I get the feeling most next gen wifi chipsets support miracast. I'd be very excited to hear MS say XBox could be a target.

The worst repair for Xbox One will be when someone's VHS tape gets eaten up inside and someone has to clean the heads.

There's a TON of empty space in that thing. I wonder why they didn't make the hard drive removable like on the 360 S and E models.

I can only speculate on their thinking, but it seems like they believe you won't need to with the hierarchical storage management and unlimited skydrive and making it removable adds to the price which is already the highest for a console.

Spicoli said,
I can only speculate on their thinking, but it seems like they believe you won't need to with the hierarchical storage management and unlimited skydrive and making it removable adds to the price which is already the highest for a console.
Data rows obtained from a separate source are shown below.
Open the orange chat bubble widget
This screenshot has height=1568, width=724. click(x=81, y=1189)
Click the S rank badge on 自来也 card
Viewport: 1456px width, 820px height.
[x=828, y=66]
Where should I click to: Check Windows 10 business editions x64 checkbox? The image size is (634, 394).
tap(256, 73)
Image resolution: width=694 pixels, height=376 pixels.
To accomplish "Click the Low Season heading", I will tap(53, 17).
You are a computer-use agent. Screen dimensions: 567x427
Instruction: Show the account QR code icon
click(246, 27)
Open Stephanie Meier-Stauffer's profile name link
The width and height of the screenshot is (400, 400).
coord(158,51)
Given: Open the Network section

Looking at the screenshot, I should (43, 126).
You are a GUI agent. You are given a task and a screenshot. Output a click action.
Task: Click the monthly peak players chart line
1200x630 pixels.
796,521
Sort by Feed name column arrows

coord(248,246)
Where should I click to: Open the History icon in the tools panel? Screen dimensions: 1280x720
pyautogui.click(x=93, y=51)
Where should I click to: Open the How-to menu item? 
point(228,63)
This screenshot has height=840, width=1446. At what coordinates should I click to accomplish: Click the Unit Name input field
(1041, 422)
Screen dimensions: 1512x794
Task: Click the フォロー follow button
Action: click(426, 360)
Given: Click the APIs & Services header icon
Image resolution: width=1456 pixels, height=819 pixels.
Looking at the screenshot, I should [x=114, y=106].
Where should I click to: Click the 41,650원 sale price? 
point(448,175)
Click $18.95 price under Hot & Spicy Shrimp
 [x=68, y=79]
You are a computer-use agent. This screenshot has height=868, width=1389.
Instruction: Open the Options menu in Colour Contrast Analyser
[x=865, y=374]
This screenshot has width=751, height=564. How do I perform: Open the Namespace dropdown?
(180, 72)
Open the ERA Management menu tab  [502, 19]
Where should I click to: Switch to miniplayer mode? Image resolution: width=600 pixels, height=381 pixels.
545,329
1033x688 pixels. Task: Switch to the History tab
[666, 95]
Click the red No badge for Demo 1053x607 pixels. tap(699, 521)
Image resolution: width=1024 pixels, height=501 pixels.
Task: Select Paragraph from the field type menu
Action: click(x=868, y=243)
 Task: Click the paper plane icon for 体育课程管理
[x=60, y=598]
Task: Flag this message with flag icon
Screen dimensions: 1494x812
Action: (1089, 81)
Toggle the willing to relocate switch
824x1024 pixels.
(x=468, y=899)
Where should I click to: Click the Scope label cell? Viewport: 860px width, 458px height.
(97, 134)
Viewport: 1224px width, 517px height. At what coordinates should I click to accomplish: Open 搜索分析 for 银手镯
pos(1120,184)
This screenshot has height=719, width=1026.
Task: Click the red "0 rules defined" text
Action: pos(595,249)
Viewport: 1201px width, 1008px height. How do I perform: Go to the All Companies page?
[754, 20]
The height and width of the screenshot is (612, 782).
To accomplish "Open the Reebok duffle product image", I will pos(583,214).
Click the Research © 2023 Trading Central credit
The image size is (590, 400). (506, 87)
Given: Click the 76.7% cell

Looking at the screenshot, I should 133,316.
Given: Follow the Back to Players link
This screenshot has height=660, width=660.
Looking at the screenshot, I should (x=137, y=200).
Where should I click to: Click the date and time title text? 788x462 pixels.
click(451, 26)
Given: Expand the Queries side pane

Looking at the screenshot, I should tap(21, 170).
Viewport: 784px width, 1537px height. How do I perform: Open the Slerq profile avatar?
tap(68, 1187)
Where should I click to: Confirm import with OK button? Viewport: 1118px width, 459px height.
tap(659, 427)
The hard drive is already remove-able; they intentionally locked down the file management option and put it in a hard to reach spot.

Spicoli said,
I can only speculate on their thinking, but it seems like they believe you won't need to with the hierarchical storage management and unlimited skydrive and making it removable adds to the price which is already the highest for a console.

But that's all crap anyways with the ****ty internet speed most people have. Assume you have 400GB free after formatting and what is reserved. That is only 13 30GB games. It'll be annoying if you suddenly want to play a game that is no longer on your hard drive, especially if you downloaded it instead of getting it on disc. They said they'll support installing games to USB storage in the future, but that is more of a hassle than just putting a 2TB drive into the Xbox.

Gerowen said,

The hard drive is already remove-able; they intentionally locked down the file management option and put it in a hard to reach spot.

Yeah it is technically removable if you open up the system and void your warranty. Obviously they won't be using a proprietary hard drive, there's no reason to waste money like that. I'm wondering why they didn't make it user-replaceable which is pretty obvious from context.

Gerowen said,

The hard drive is already remove-able; they intentionally locked down the file management option and put it in a hard to reach spot.


That's false. Automatic storage management is an upgrade to an enterprise class feature and not a "lock down" to anything. I understand many people aren't familiar with these type of features since they've been mostly on million dollar systems, but it will be the standard in just a few years. People will look at manual file management like they look at dial up modems and floppy disks now.

Spicoli said,

That's false. Automatic storage management is an upgrade to an enterprise class feature and not a "lock down" to anything. I understand many people aren't familiar with these type of features since they've been mostly on million dollar systems, but it will be the standard in just a few years. People will look at manual file management like they look at dial up modems and floppy disks now.

Uh. What? It doesn't let you choose what is on your hard drive. I don't think any enterprise data management solution doesn't let you choose what to keep and what not to.

mrp04 said,

Uh. What? It doesn't let you choose what is on your hard drive. I don't think any enterprise data management solution doesn't let you choose what to keep and what not to.

You'll understand once you use it.

Spicoli said,

You'll understand once you use it.

I don't think I will. I'll be upset if it dumps the least recently used game off the drive and then I decide I want to play it and then have to wait an hour or two for it to download enough to start up.

does anyone wonder why ifixit -didn't- remove the hard drive and confirm the file system?
I'm guessing that drive failure is handled by automatic-enterprise system quickly and effortlessly too.

Yeah I did. Fortunately if you read the article now, they mention the structure of the HDD.

For the lazy, it's an NTFS HDD with multiple partitions. Also keep in mind, instead of plugging it into a Windows machine, they used a mac, so the capacities are measured differently.

Romero said,
So can't the file system be replicated on a bigger off the shelf drive?

If you do a clone and only resize the user data partition, I don't see why not. I have no idea at all whether it'd work though.